Pixel coordinate grounding data
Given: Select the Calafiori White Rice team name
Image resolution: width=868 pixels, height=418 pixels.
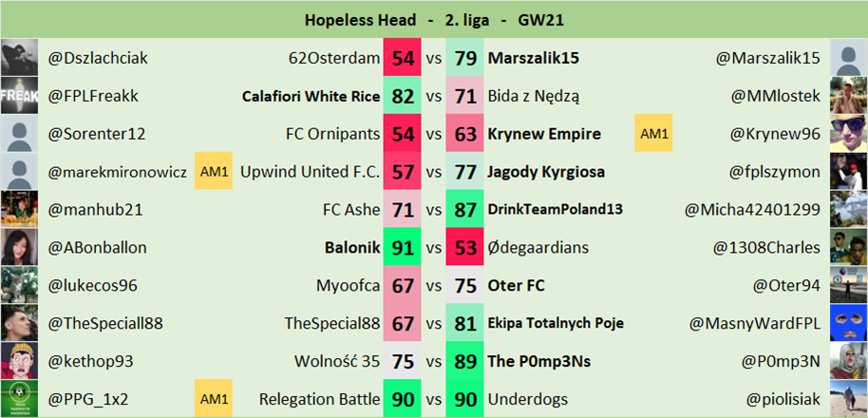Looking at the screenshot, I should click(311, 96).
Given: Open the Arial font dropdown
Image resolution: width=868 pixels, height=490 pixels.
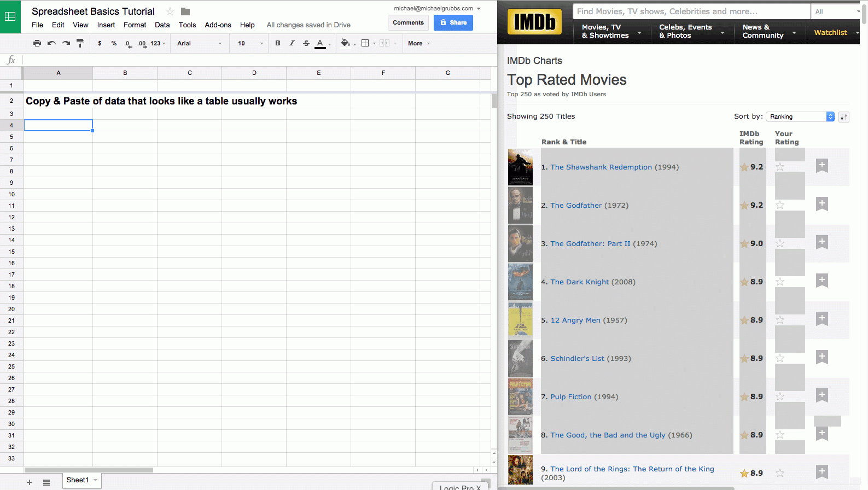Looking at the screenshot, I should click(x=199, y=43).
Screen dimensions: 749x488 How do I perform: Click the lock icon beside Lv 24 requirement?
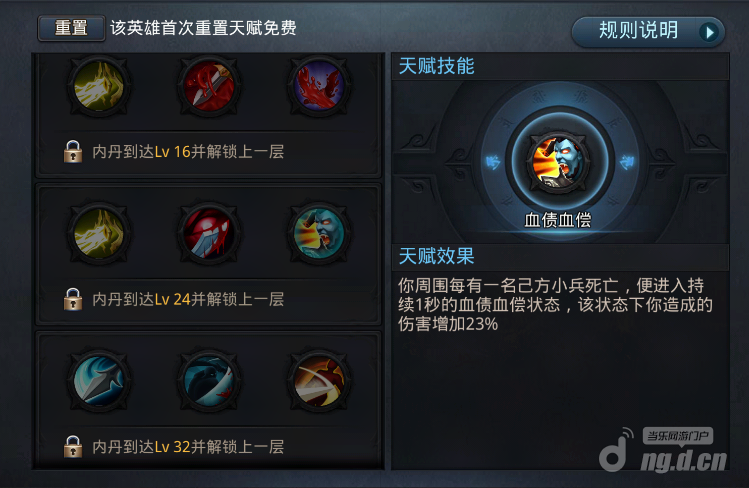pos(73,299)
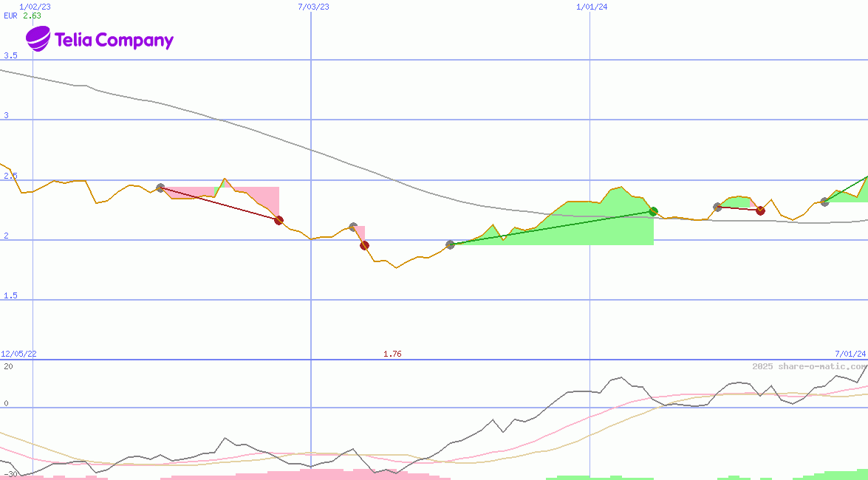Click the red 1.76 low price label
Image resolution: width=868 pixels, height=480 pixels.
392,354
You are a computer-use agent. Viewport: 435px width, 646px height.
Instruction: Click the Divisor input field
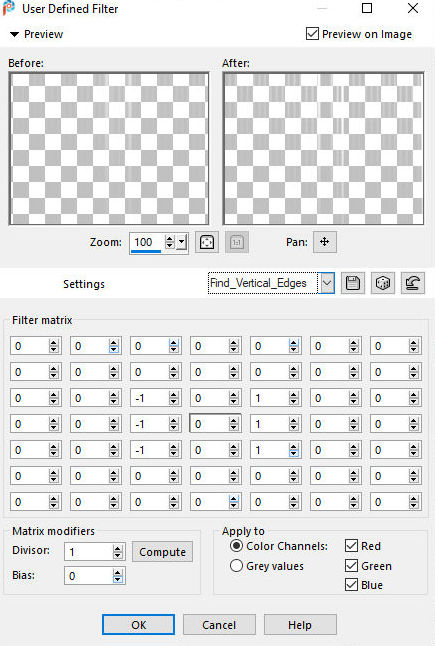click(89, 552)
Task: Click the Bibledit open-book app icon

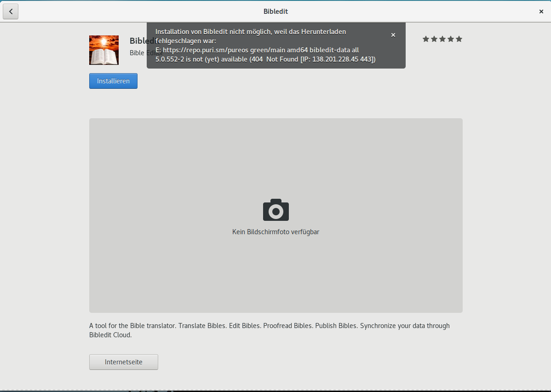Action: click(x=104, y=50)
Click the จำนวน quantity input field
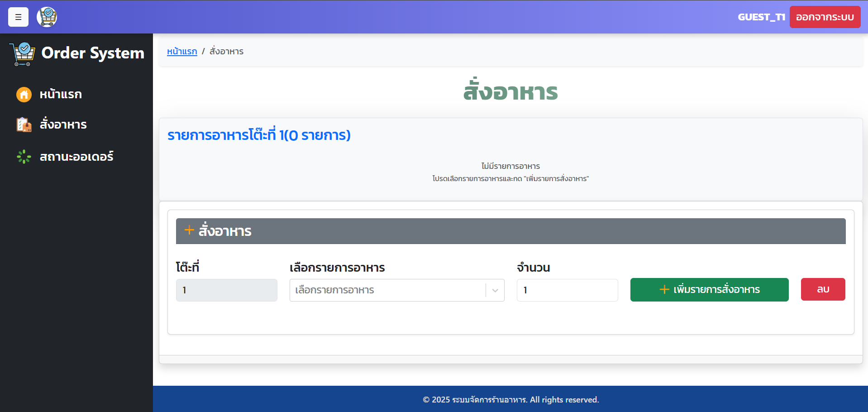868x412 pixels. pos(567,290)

* * *

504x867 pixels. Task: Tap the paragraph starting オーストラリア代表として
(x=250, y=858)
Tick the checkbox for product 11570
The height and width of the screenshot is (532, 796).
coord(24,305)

--

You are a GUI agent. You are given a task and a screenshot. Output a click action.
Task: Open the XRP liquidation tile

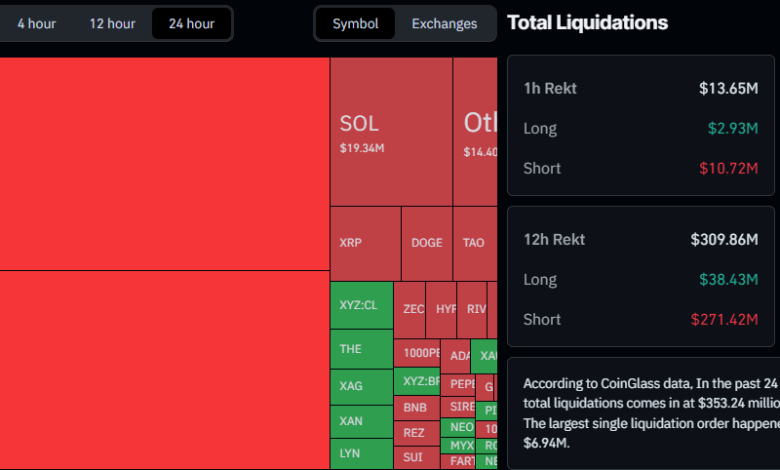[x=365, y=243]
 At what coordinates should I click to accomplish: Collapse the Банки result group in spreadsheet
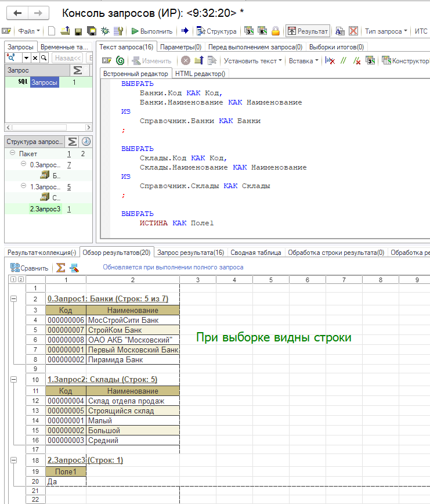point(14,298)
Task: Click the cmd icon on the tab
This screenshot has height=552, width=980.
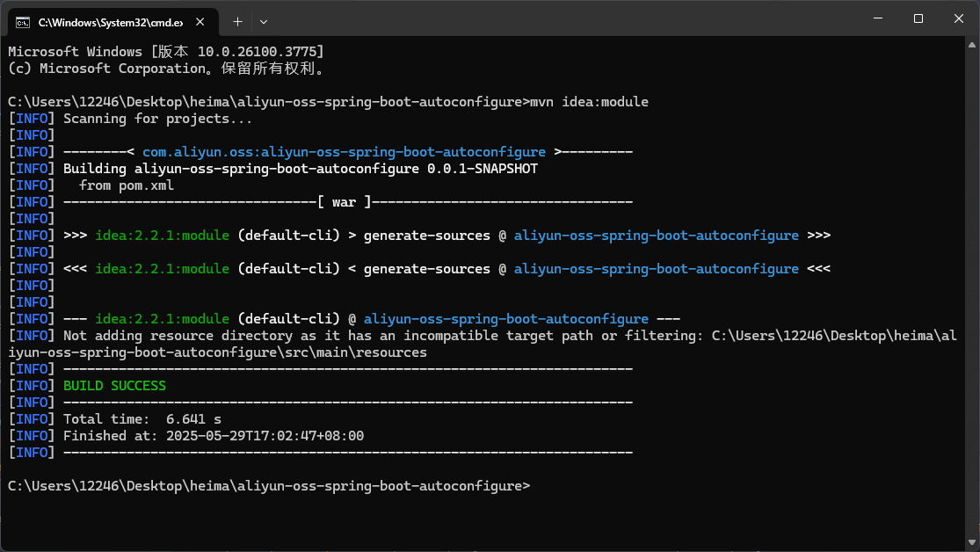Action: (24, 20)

§ **PROBLEM DESCRIPTION**: Identify each line in the records above that contains the word "agent", and copy it out in full.

§ **TASK SOLUTION**:
You are a computer-use agent. Viewport: 435px width, 646px height.
You are a GUI agent. You are given a task and a screenshot. Output a click action.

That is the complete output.